● **Problems and tasks**:
**A.** In the commentary on the DCGL, what is the approximate cumulative fallout of Plutonium-239 from weapons testing in the latitude of MYAPC?
**B.** Continue the commentary on the DCGL from its last sentence.

6. The best summary of the unreliable and arbitrary nature of the DCGL is found in the controversial definition of "contamination" in the glossary: "the presence of residual radioactivity in excess of levels which are acceptable for release of a site or facility for unrestricted use." (pg. GL-4). Just one example of contamination which is not contamination in the context of the DCGL: the cumulative fallout of Plutonium-239 from weapons testing in the latitude of MYAPC is approximately 65 Bq/m² (3900 cpm/m²); the DCGL would allow MYAPC derived plutonium contamination to equal the "background" level of plutonium-239 (a very unlikely possibility) before it would even begin to meet the definition of contamination. In fact, to provide a TEDE approaching 25 mrem/yr (site release criteria) plant contamination would have to be many times the background level before it would have significance as a DCGL.
7. With respect to the Maine Yankee Atomic Power Company and most other DOE facilities undergoing remediation, large quantities of plant derived contamination can be present within the environments being characterized without having any significance with respect to the release criteria. Another way of summarizing the MARSSIM: the actual environmental impact of plant operations as a component of the release criteria is irrelevant.

● **Information provided**:
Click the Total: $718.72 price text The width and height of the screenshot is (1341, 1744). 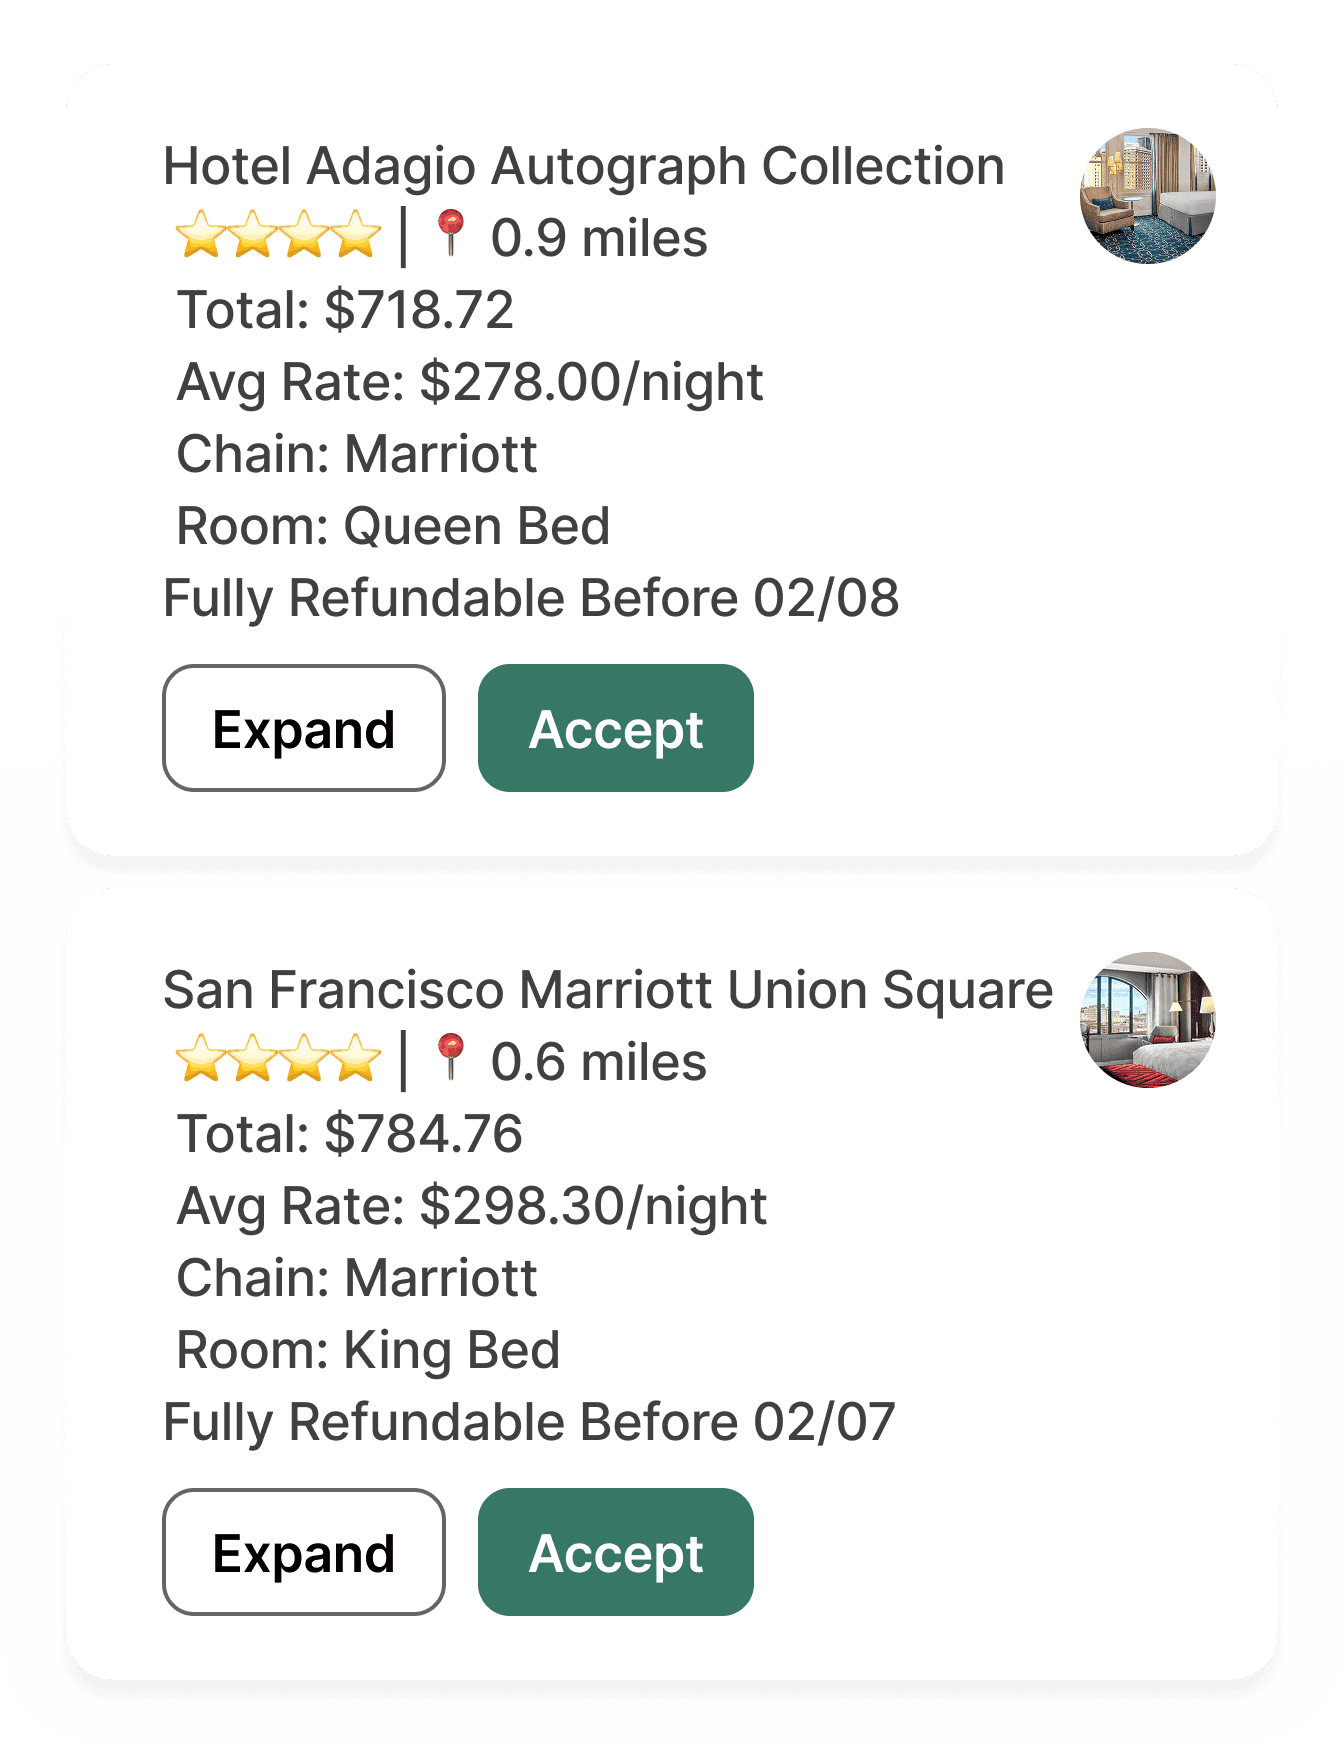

● **Numbered responses**:
**A.** About 65 Bq/m² (3900 cpm/m²).

**B.**
• Due to the length of RADNET citations from the draft MARSSIM ("DO NOT USE, CITE, OR QUOTE") please go to Part 5 of this section of RADNET for a selection of some of the more interesting weasel word definitions as well as for an excellent up-to-date summary of radiological surveillance techniques. See especially, chapters 5 and 6 of the MARSSIM which can be downloaded in its entirety from the EPA site at: http://www.epa.gov/radiation/cleanup.
• The EPA has issued a review report of MARSSIM (EPA-SAB-RAC-97-008, September, 1997) prepared by the Radiation Advisory Committee (RAC) of the Science Advisory Board.
• This 77 page report is available for downloading from the EPA's Science Advisory Board website. This review report explicitly addresses one of the central weaknesses of the MARSSIM: "The Subcommittee concluded that MARSSIM needed to more clearly emphasize that its scope is limited to guidance for surficial media and not to radioactive contamination of any other media." (abstract, pg. ii). "MARSSIM should discuss its rationale for limiting its scope to guidance for contaminated surface soils and building surfaces. Furthermore, it should more clearly state that radioactive contamination of subsurface soil, surface water, and ground water are explicitly excluded from its coverage. The document should include some discussion of why these particular media were not included." (pg. 2).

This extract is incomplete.